Pertanto l’esercizio dell’area a caldo dello stabilimento di Taranto, classificato di “interesse strategico nazionale”, pur restando sotto sequestro, proseguì anche quando il Gip di Taranto sollevò di fronte alla Consulta diverse questioni di legittimità della legge 231/2012, in particolare per il presunto vulnus all’art. 32 della Costituzione riguardante il diritto alla salute che, secondo il Giudice rimettente, non è passibile di bilanciamento con il diritto al lavoro, avendo preminenza assoluta sullo stesso. Com’è noto, invece, la conseguente pronuncia della Corte Costituzionale della primavera del 2013 – di inammissibilità e di infondatezza delle questioni di legittimità sollevate – se da un lato aveva assicurato la facoltà d’uso dell’area a caldo sequestrata, al punto 9 del suo dispositivo aveva chiarito che la salute e il lavoro sono diritti fondamentali che “si trovano in un rapporto di integrazione reciproca, tale da non poter individuare la prevalenza in assoluto a nessuno dei due, perché” – scrivevano ancora i Giudici della Corte – “se così non fosse, si verificherebbe l’illimitata espansione di uno dei due diritti, che diventerebbe tiranno delle altre situazioni giuridiche costituzionalmente riconosciute e protette che costituiscono nel loro insieme espressione della dignità della persona”.
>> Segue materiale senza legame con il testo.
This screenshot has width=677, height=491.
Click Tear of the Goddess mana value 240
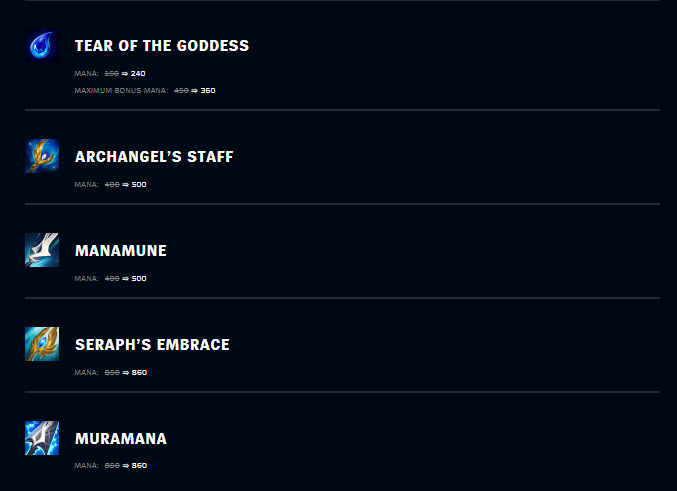point(138,73)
Allora, anche a proposito del sequestro degli impianti petroliferi in Val d’Agri senza facoltà d’uso – ove ricorressero come peraltro ci sembra evidente – le condizioni previste dalla normativa appena richiamata, non potrebbe applicarsi quanto disposto dalla legge 231/12, a proposito dell’Ilva e di ogni altro sito produttivo classificabile di “interesse strategico nazionale”? Non potrebbe cioè il Governo assumere una disposizione che, pur conservando il sequestro cautelativo degli impianti per consentire agli inquirenti di accertare sino in fondo i reati ipotizzati, non ne impedisca tuttavia il funzionamento che assicura occupazione e reddito a migliaia di addetti?
Ma c’è un altro precedente che potrebbe offrire elementi di valutazione alla Procura di Potenza e riguarda quanto accaduto alcuni anni orsono nel grande stabilimento della Versalis di Brindisi. In quella occasione la Procura locale pose sotto sequestro le altissime torce di quella fabbrica – a causa di numerose sfiammate ritenute pericolose e nocive – concedendo però la loro facoltà d’uso (l’impedirlo avrebbe paralizzato il sito, con drammatici effetti occupazionali) e ingiungendo all’azienda l’adempimento di precise prescrizioni di ammodernamento tecnologico delle strutture poste sotto sequestro e il versamento di una fidejussione di elevato importo, escutibile a prima richiesta, a garanzia della completa esecuzione degli interventi di adeguamento degli impianti a quanto prescritto dal perito del Magistrato inquirente.
A nostro avviso, allora, è bene che tutti, nessun escluso, riflettano su questi precedenti e valutino la praticabilità di quanto possibile e necessario per tutelare le esigenze cautelari, ma anche il diritto al lavoro di circa 4.000 persone in Basilicata.